Maybe?  The Sleep probably isn’t lasting until your turn, whether because there’s a 50% chance it goes away on its own during the Pokémon Checkup, or because shaking Special Conditions is simple for most decks: retreat, evolve, etc.  Hex is a fairly good attack, though, to the point it should be worth it to run Pokémon with Abilities or attacks with effects that can Burn, Confuse, Paralyze, Poison, or put to Sleep your opponent’s Active Pokémon before you attack, so that Hex can then do its thing.  Sadly, Vulpix isn’t going to help with that, nor are the other versions of Ninetales.

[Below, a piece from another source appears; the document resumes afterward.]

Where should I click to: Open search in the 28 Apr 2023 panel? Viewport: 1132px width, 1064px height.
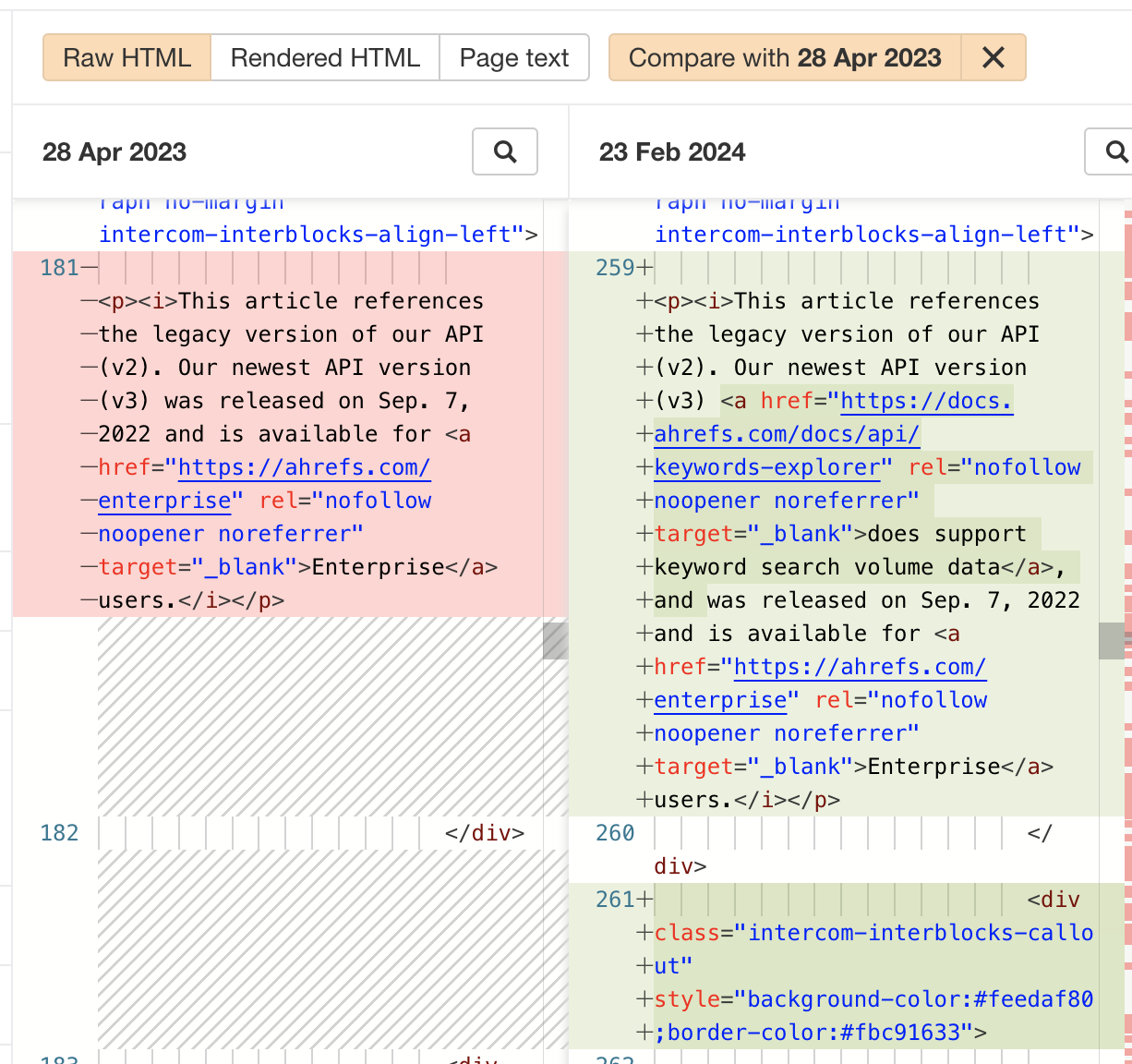pos(504,151)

Not that there are no other Ninetales worth mentioning.  Ninetales (SM – Team Up 16/181) has its useful gusting Ability, while Ninetales (BW – Dragons Exalted 19/124; BW – Black Star Promos BW66) has a harder-to-reuse gusting effect while also having an attack similar to Hex.  Fortunately, there are many Pokémon with Abilities that can help today’s Ninetales out.  Set-mate Garbodor (SSH – Rebel Clash 118/192; SSH – Black Star Promos SWSH025) has an Ability that can Poison your opponent’s Active and it only requires there be a Stadium in play to use.  Koga’s Trap eats up your Supporter for the turn, but leaves your opponent’s Active Poisoned and Confused.

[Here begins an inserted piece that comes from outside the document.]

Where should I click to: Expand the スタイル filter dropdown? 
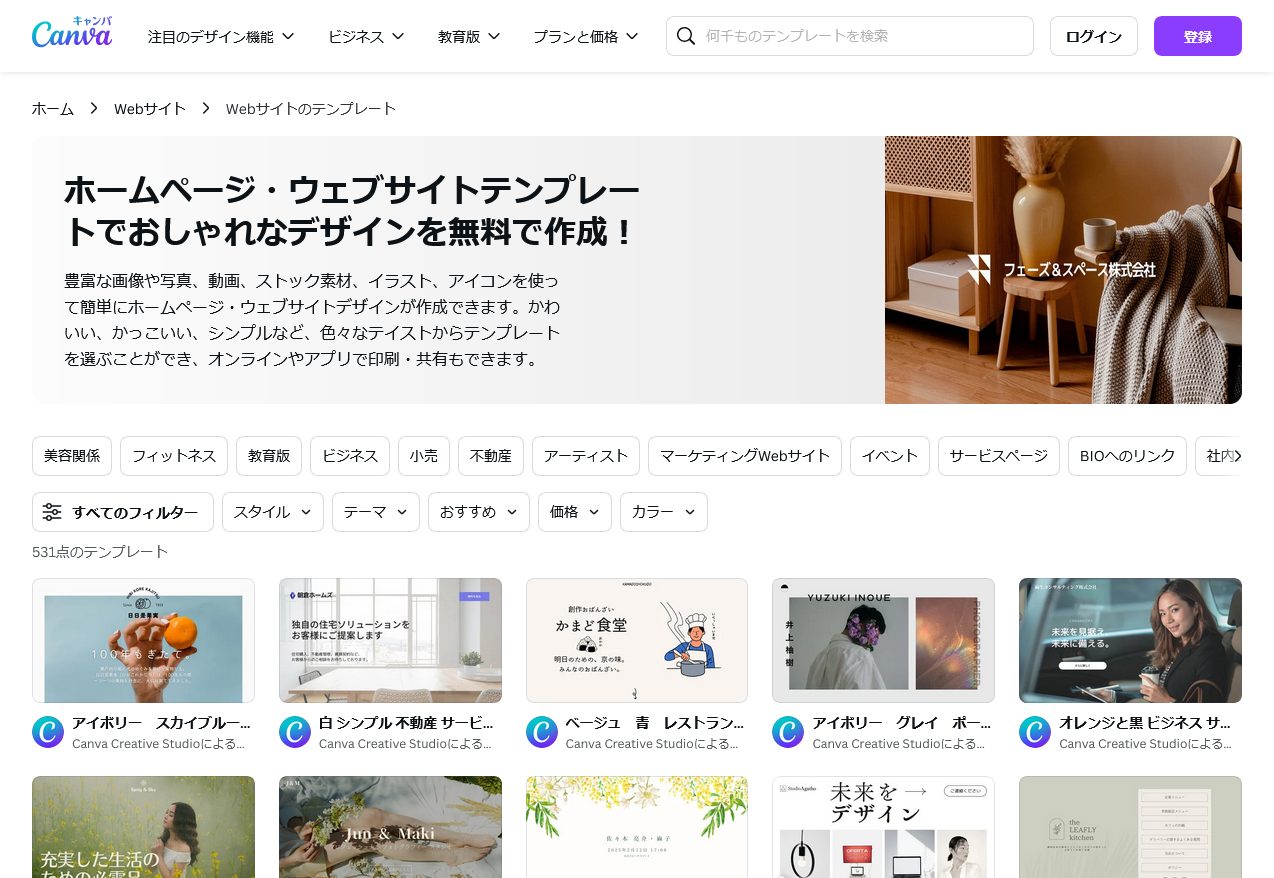(273, 512)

It gets even better in Expanded, where you could use Hypnotoxic Laser for guaranteed Poison and a chance at Sleep.  You could also slap a Muscle Band on Ninetales for 20 more damage, and have Virbank City Gym as your Stadium so that the Poison places two extra damage counters during the Pokémon Checkup.  140 damage plus three damage counters for one Energy and simple combo, on a Stage 1 attacker.  If you can spare the Bench space and don’t mind relying on Abilities, Seviper (SM – Burning Shadows 50/147; SM – Black Star Promos SM46; Shiny Vault SV15/SV94) has an Ability that adds one damage counter to what Poison places between turns.

If you want to try the trick in Standard or believe your deck space and reliability can accommodate yet another Stage 1, Toxicroak (Sword & Shield 124/202) has a stronger version of this Ability, placing two extra damage counters per instance of it you have in play, not just one.  By this point, you should be able to OHKO smaller Pokémon V, and small-to-medium Basic Pokémon-EX/GX in Expanded.  I’m not going to rate Expanded higher, because the stronger setup your deck enjoys comes with stronger counters to your strategy, most notably Ability and Item-lock.  For the Limited Format, Ninetales is decent if you’re running at least a partial Fire deck, and pretty great if you actually pull it alongside the above Garbodor and any Stadium cards.


  • Standard: 2/5
  • Expanded: 2/5
  • Limited: 3/5

The Constructed Formats have no examples of this Ninetales doing its thing in competitive play, or at least, of someone using it and placing well in a major event.  However, I definitely see some potential here.  To give you an idea, Ninetales (BW – Dragons Exalted 19/124; BW – Black Star Promos BW66) had a deck built around it back in the day.  It may have just been a budget deck, but at least it was something, and a version of it persists in the Legacy Format.  With their similar attacks, the deck may be worth revisiting in Expanded, and updating for Standard.